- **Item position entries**
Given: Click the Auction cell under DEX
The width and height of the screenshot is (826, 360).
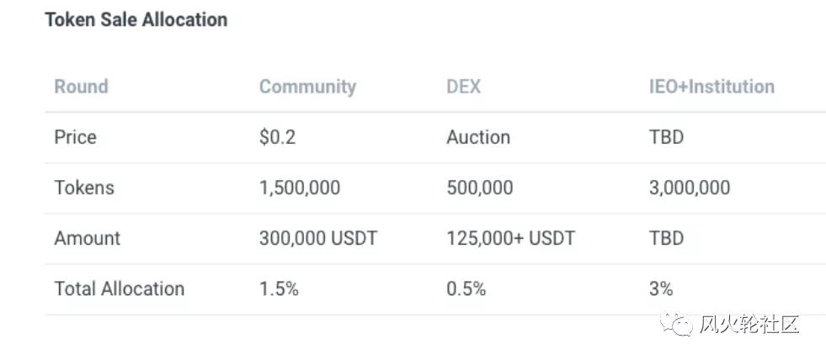Looking at the screenshot, I should coord(478,137).
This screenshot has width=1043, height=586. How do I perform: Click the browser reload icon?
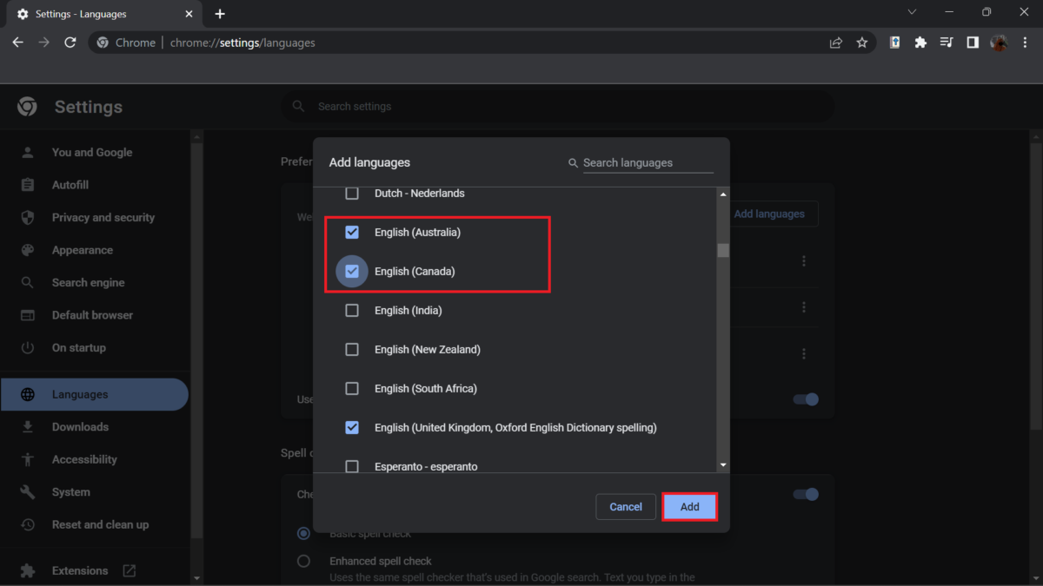[x=70, y=43]
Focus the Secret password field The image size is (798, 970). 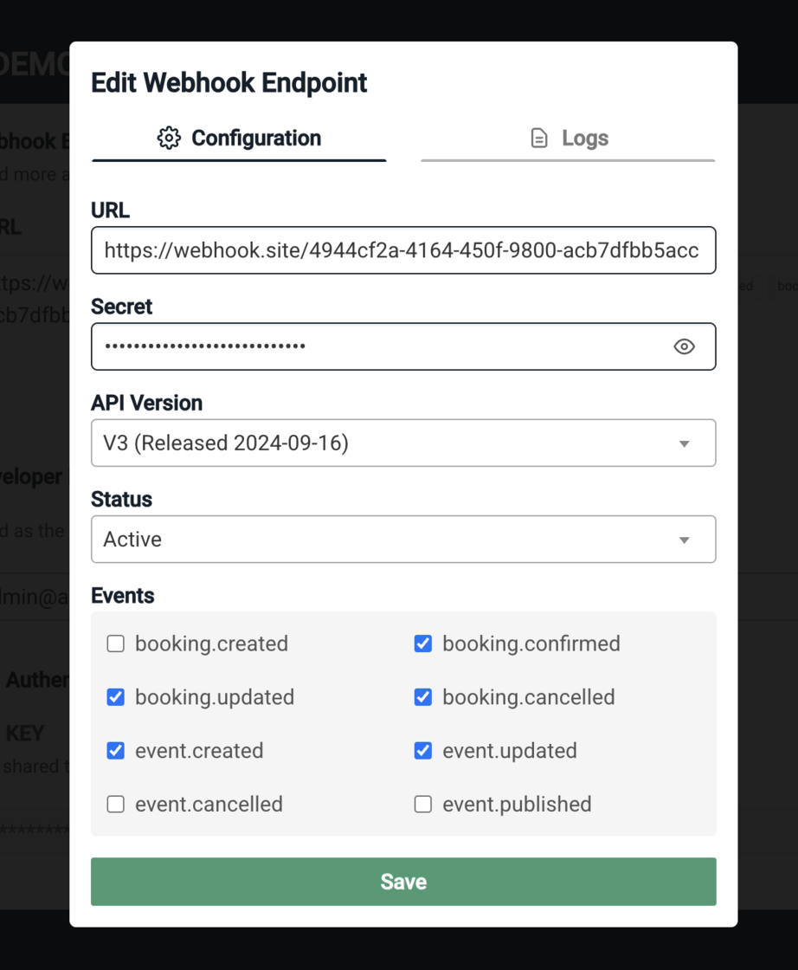point(381,346)
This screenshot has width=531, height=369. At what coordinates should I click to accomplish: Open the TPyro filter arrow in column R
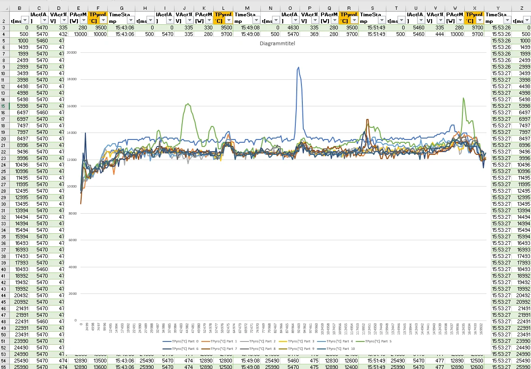click(354, 20)
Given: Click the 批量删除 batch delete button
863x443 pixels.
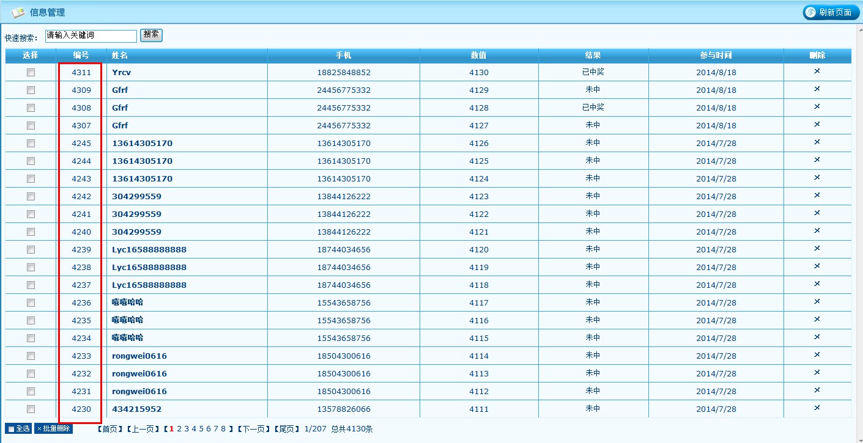Looking at the screenshot, I should pos(53,429).
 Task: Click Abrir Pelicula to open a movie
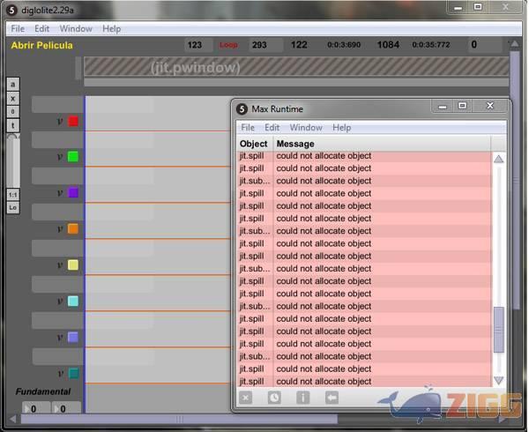(x=41, y=45)
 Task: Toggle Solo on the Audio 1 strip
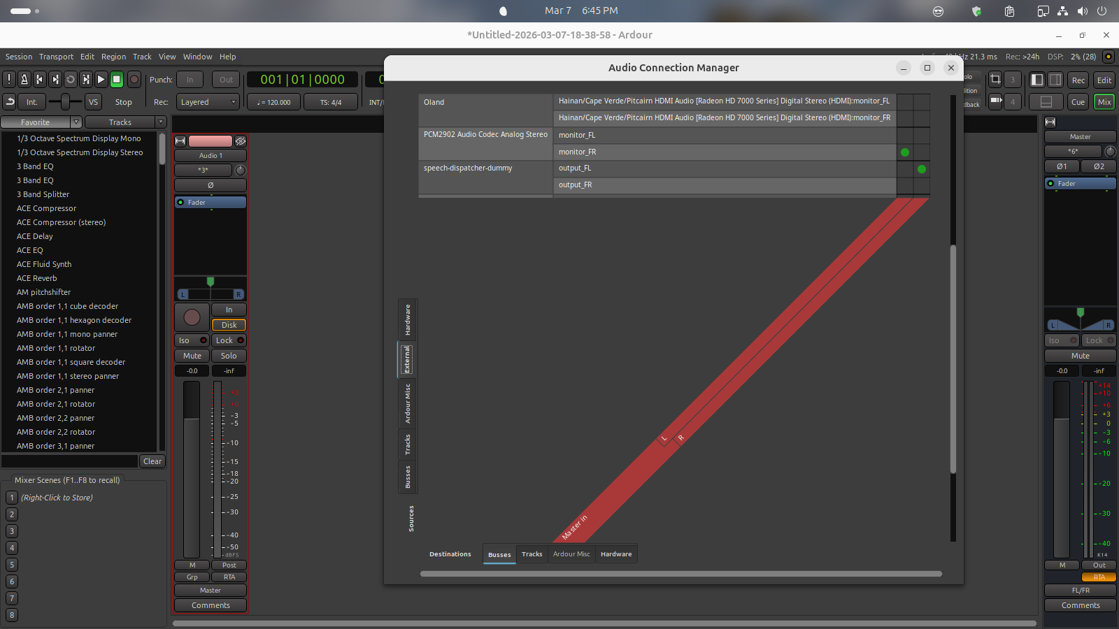click(229, 356)
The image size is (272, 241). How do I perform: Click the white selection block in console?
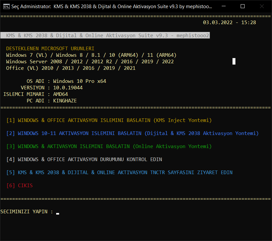[234, 61]
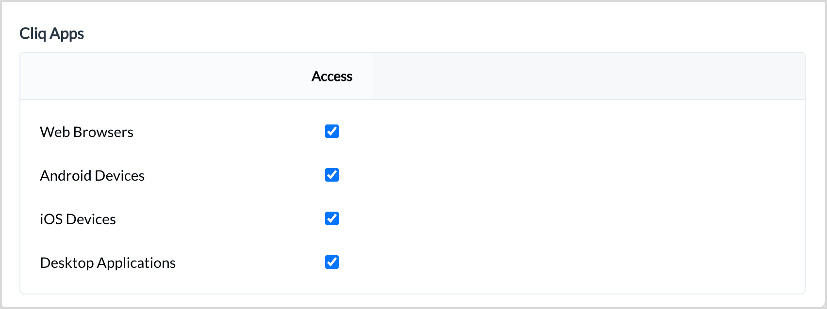
Task: Click the Desktop Applications row label
Action: pos(108,263)
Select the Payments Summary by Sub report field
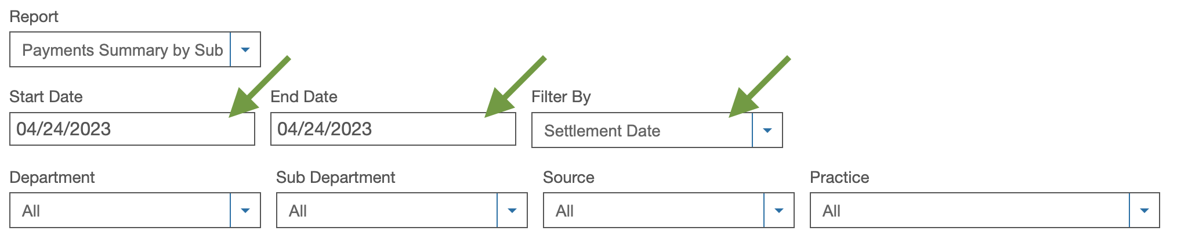The image size is (1188, 245). [121, 50]
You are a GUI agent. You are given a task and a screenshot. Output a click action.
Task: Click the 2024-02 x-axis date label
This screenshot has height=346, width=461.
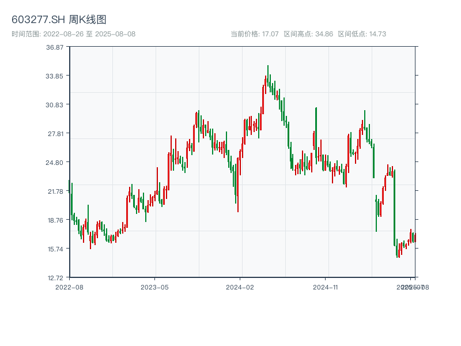(x=240, y=287)
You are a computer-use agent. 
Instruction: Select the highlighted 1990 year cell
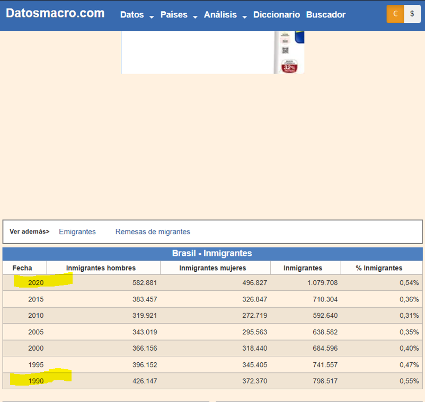[x=36, y=381]
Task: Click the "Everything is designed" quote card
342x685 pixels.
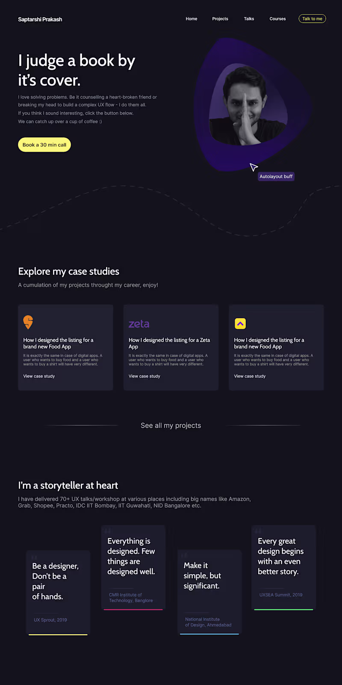Action: coord(133,567)
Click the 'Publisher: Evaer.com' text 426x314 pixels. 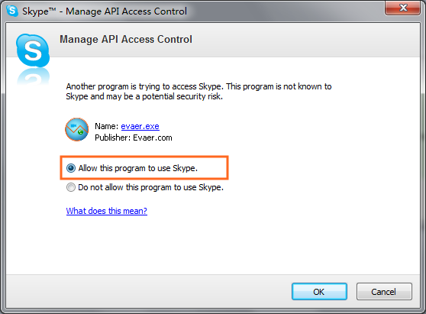134,138
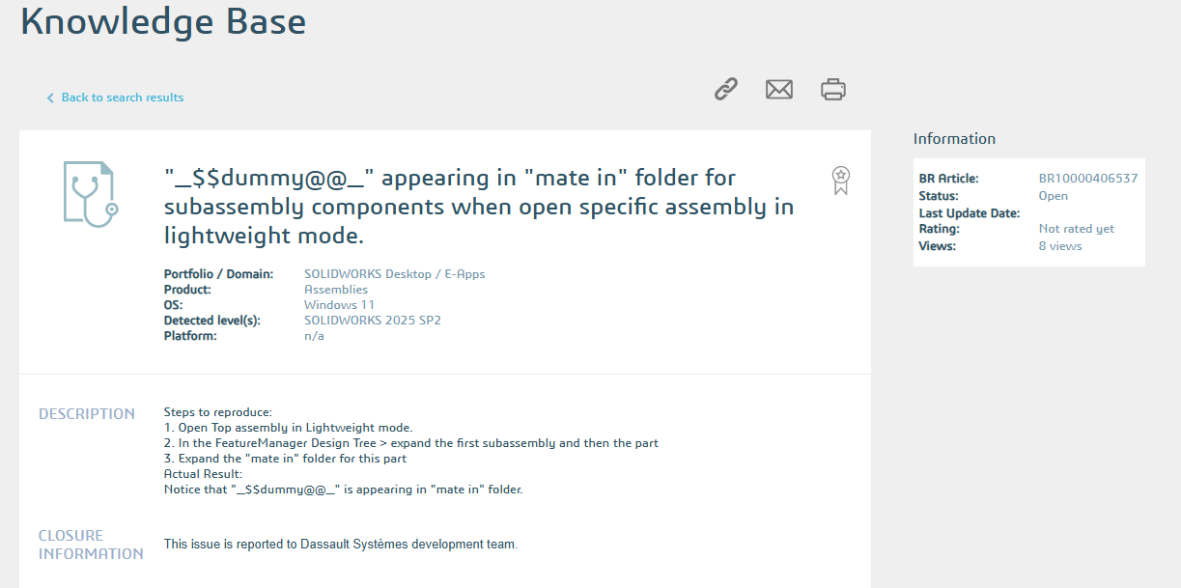Image resolution: width=1181 pixels, height=588 pixels.
Task: Click the Information panel heading
Action: (954, 139)
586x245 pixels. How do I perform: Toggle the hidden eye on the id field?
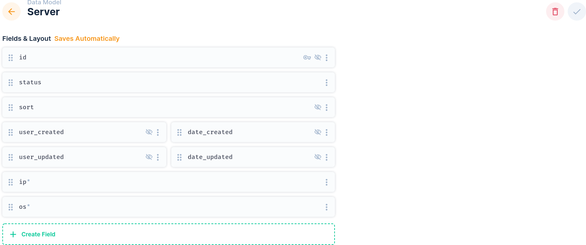[318, 57]
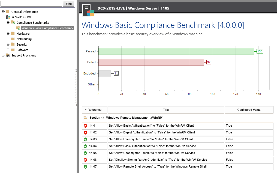Expand the General Information tree node
Viewport: 277px width, 173px height.
(x=3, y=11)
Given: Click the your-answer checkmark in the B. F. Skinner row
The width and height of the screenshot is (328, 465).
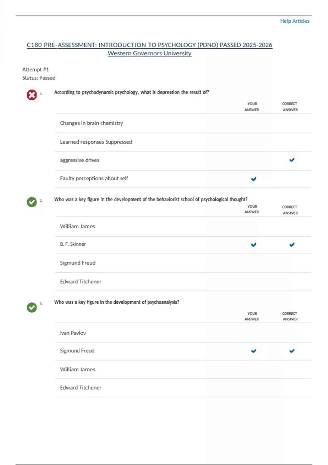Looking at the screenshot, I should [254, 245].
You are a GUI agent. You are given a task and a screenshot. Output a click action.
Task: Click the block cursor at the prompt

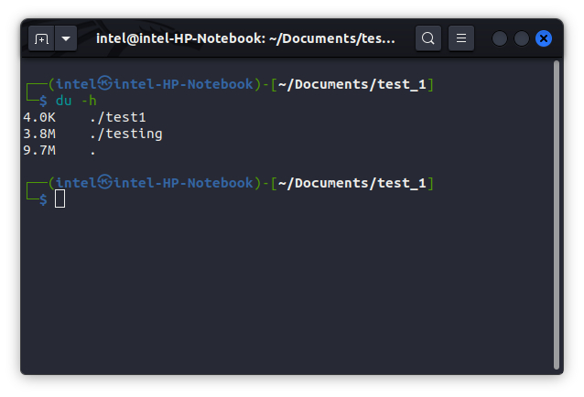(x=60, y=199)
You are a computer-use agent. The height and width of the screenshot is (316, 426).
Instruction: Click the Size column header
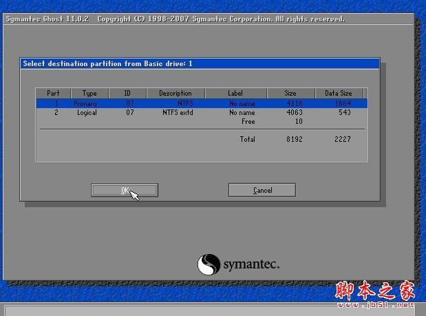coord(290,93)
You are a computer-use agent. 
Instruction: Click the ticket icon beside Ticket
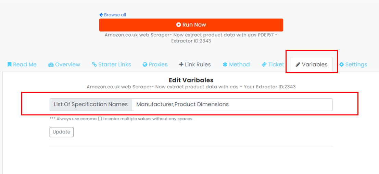[264, 64]
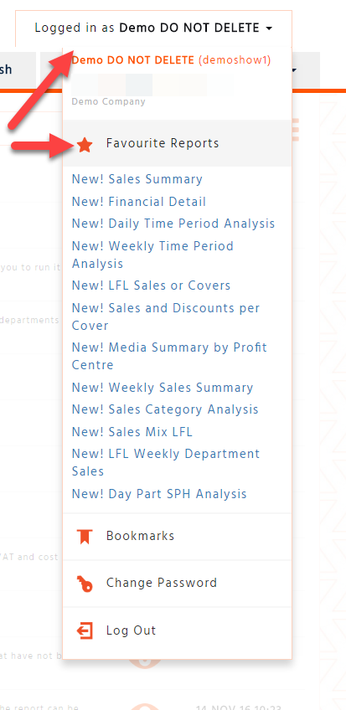Viewport: 346px width, 710px height.
Task: Open the New! Financial Detail report link
Action: click(x=138, y=202)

- **REQUIRED WORK**
Retype the lines exactly, starting with the line containing "Given: Click the your-answer" and going on through the line containing "coord(290,93)", both included. Leave the pictures out.

- **COMPLETED TASK**
Given: Click the your-answer checkmark in the B. F. Skinner row
The width and height of the screenshot is (328, 465).
Looking at the screenshot, I should [254, 245].
You are a GUI agent. You are given a task and a screenshot. Output a click action.
Task: Click the block cursor at the prompt

(x=60, y=199)
You are a computer-use agent. The height and width of the screenshot is (316, 426).
Instruction: Click the Size column header
coord(290,93)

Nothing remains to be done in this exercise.